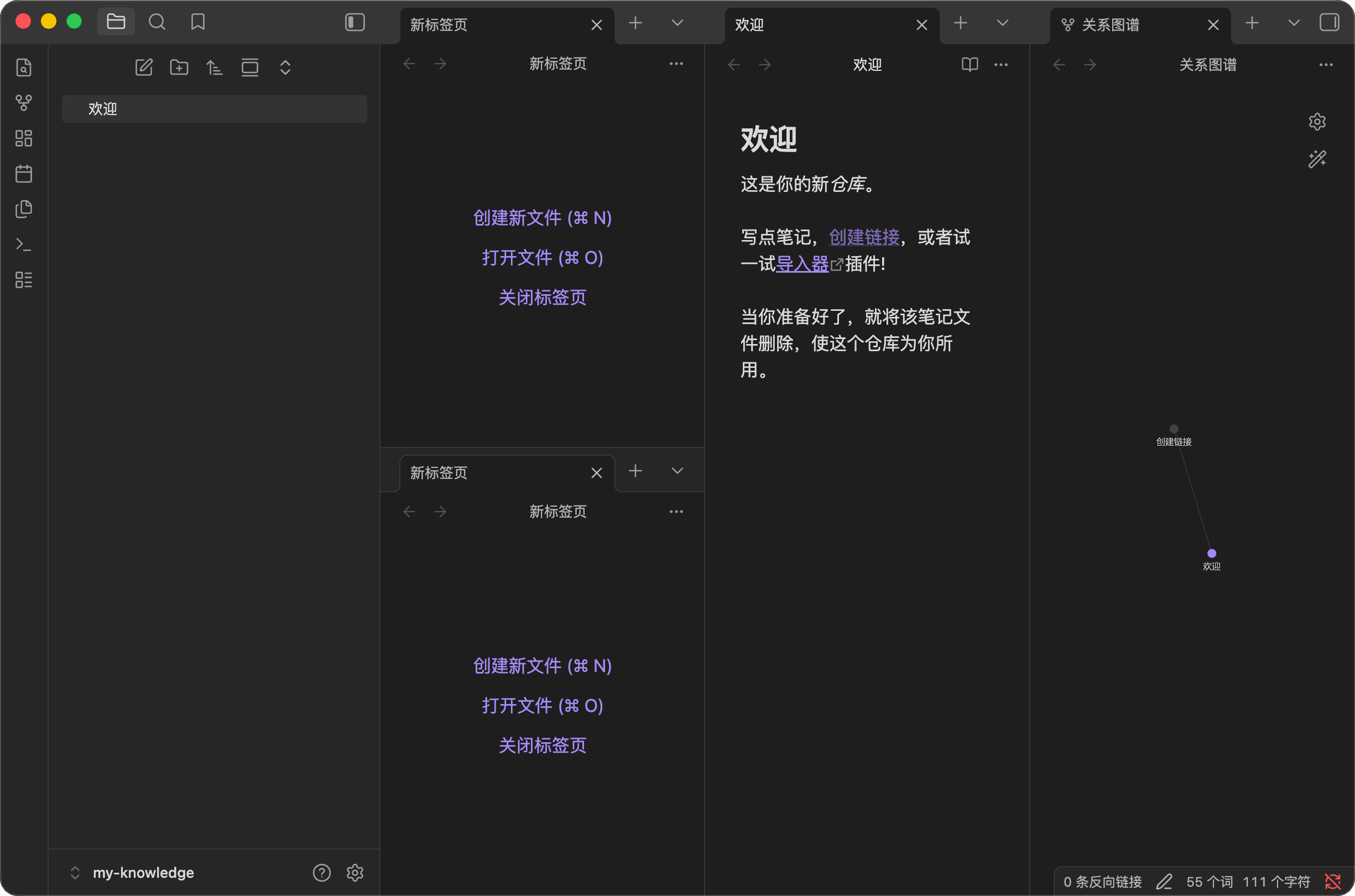Create a new folder in the file explorer
Screen dimensions: 1355x896
point(179,67)
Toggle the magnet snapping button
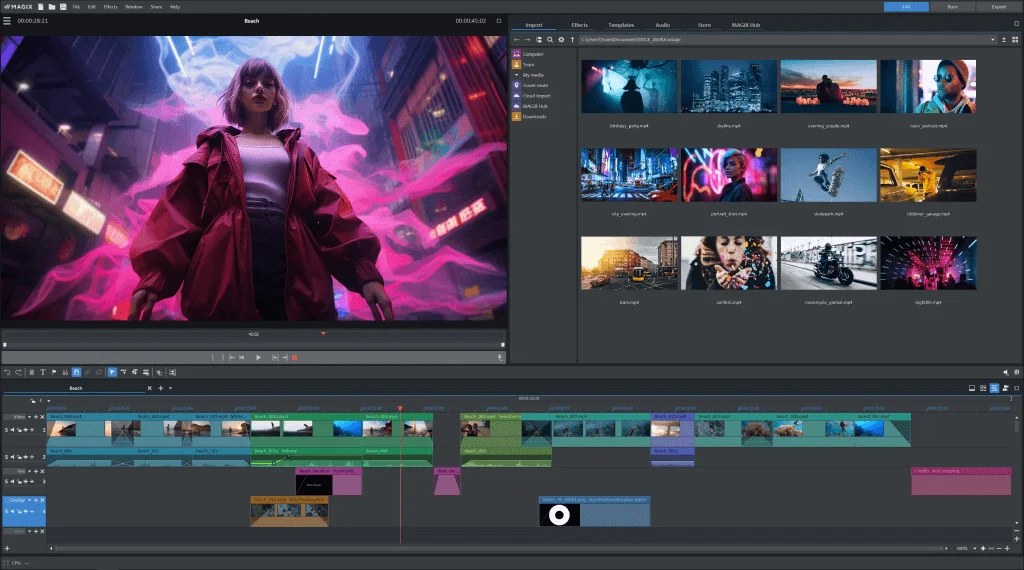This screenshot has height=570, width=1024. [x=76, y=372]
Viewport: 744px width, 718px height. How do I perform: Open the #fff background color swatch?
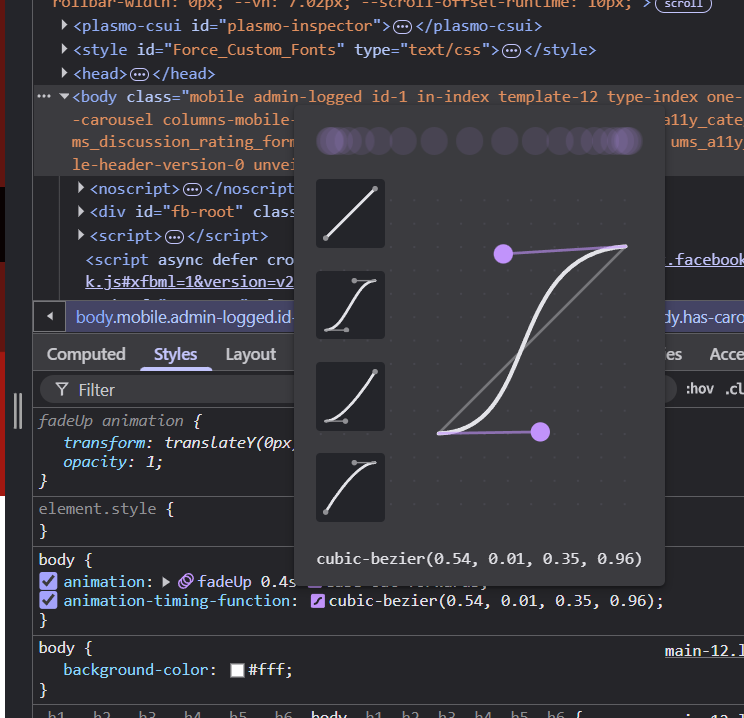click(x=237, y=670)
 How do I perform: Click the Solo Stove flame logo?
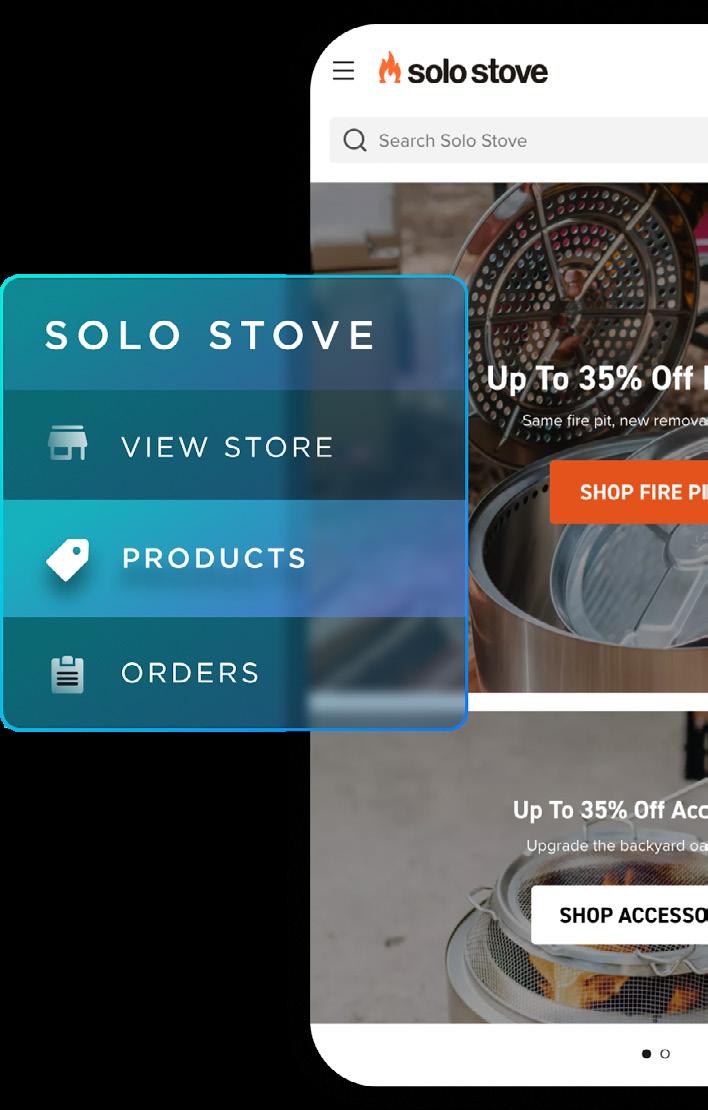coord(389,68)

Exercise task:
Copy the rows again, starting with the line that contains "Viewport: 744px width, 718px" and going on through the last row, and shift every coordinate in the answers up by 146. Keep the requests unchanged and leave out the pictures.

Correct output:
Viewport: 744px width, 718px height. How do I perform: Open the #fff background color swatch?
click(x=383, y=816)
 How do I perform: Click the Solo Stove flame logo?
coord(535,214)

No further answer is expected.